Settling into English life
Although I have somewhat settled into ‘British Life’ (well I have reluctantly accepted that 23 degrees is boiling hot and apparently I should carry a bottle of water and not get on a train if I am feeling poorly from the heat) I still catch myself comparing life here to Australia. When confronted with differences or red tape (B for bureaucracy not Britain here I’m afraid!) I find myself muttering ‘well in Australia we….’ So far people have looked at me with an empathetic expression. Not so the Turkish kebab man who firmly told me, “we’re in England love, if you want your kebab in a wrap, you’ve got to ask for it.” Lesson learnt.
A colleague at work was surprised that I still think of the cost of items in England in terms of Australian dollars. To be fair, it does make me feel a bit better when I double the numerical value of my salary to match it’s dollar value, however unfortunately that also means doubling the cost of whatever I am buying. It can be hard not to fall into the trap of thinking of pounds as dollars, particularly when shopping for clothes. No that £90 dress is not $90, its $180 and if I googled a similar dress in Australia, it’d probably cost $120. Que Sera hey.
Hunting for a car
These past few weeks, Pete and I have been on the hunt for a car.
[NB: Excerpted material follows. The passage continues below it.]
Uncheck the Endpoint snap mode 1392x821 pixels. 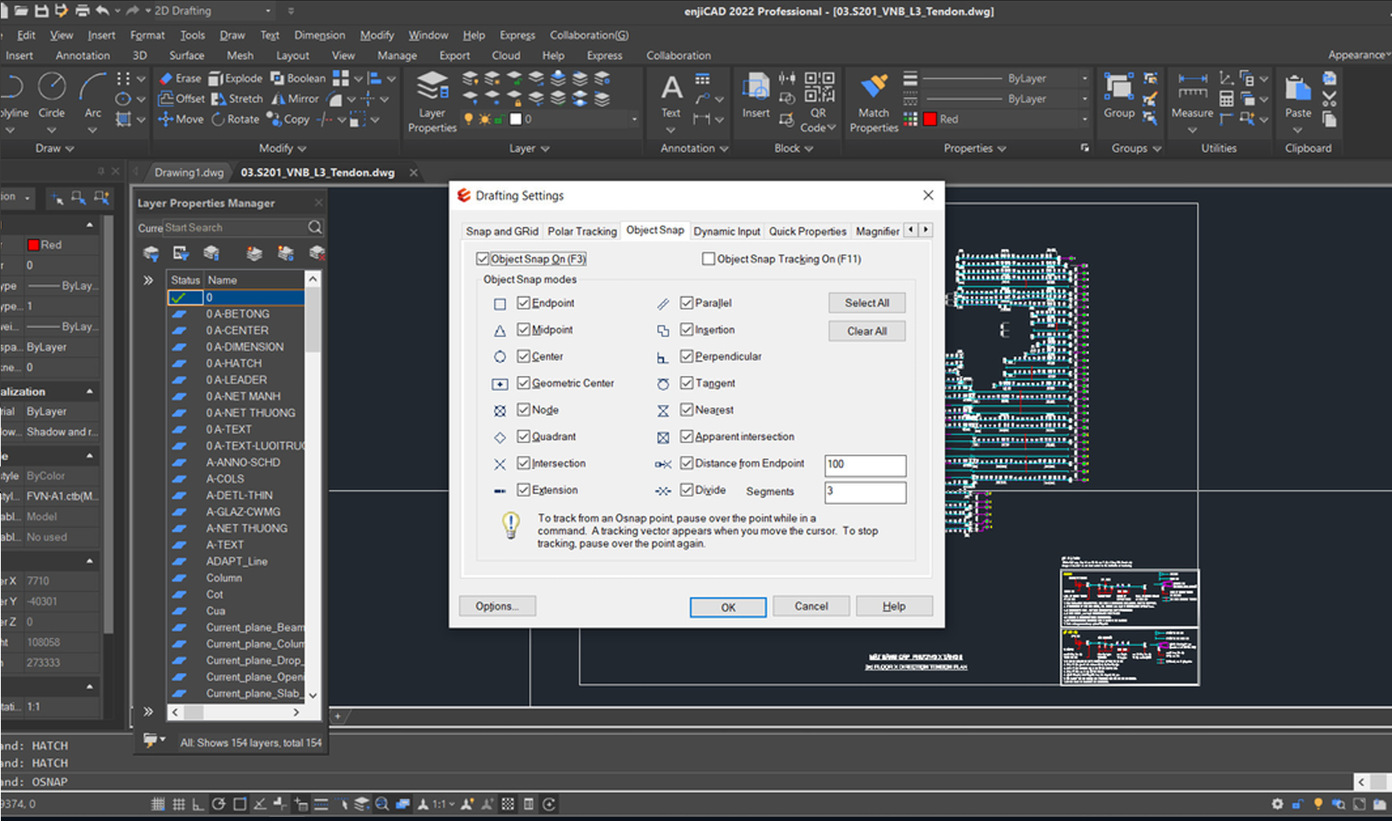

I handed in my resignation a few weeks back and have accepted a position at a school that is either 35mins away by car, or just over an hour away by train. Pete suggested a car…. I didn’t hesitate to agree. We’ve agreed on a robust, tank like Volvo station wagon that is economical, difficult to break and in our price bracket. Well in our price bracket until we started researching insurance quotes.
A high risk insurance proposition
We quickly turned to Google to find a forum to work out which company would treat Aussies a little less harshly (and see us for the careful and awesome people that we are, not the donut throwing hoons some of us are!). We were put onto a website called ‘Skippy’.
The hold music was from the show – “winning” we thought to ourselves. After a 30 minute painful conversation to a call centre in India, we were rewarded with a quote of £2000 a year. Way more than the cost of the car, and that 3rd party fire and theft would cost the same as fully comprehensive. (We were also told that because Australia is not part of the European Union our no claims bonuses could not be recognised – it was at this point Pete might have questioned why on earth they were called Skippy).
Apparently people here have been known to buy cheap cars, only take our third party insurance and then run riot, so most companies charge the same price for both kinds of policies (make sense…. no it does not). Luckily, after a few more frustrating calls, we got onto someone who charges under £700 a year (oh yes, you also can’t get an accurate quote without the registration number of the car, so you have to essentially buy the car and then work out if you can afford to insure it…. are you seeing a pattern here??) and would charge less if you have a British license.
Swapping our driving licenses
A British license you say. Reciprocal rights you say. Yes, you can ‘swap’ your license here. Essentially it means handing over your Aussie license (apparently to be returned to Australia) and you will be sent a British license in return (for £43, not for free of course). Thinking that it shouldn’t be too much of a hassle, we decided to apply. Unlike Vic Roads, the DVLA do not have offices that you can visit, you can only post them your documents (i.e. your passport and driver’s license, or essentially your only photo ID of who you are) via post and hopefully get your license and passport back within 5 weeks (but no promises hey, just let us know if you don’t hear back after 3 weeks and we’ll look into it).
I was worried I wouldn’t get my passport back before the summer holidays, so Pete became the guinea pig to brave this process. Let’s hope Australia let us have our licenses back when we return! I don’t fancy taking my test again.
On a happy note, we’re off to Eltham palace this weekend to be a part of a medieval carnival weekend. I’ll admit they had me at ‘jousting’. I’ll let you know how much they want for their jousting sticks after the weekend, but rest assured I’ll tell them ‘they’re dreaming’ regardless of the asking price.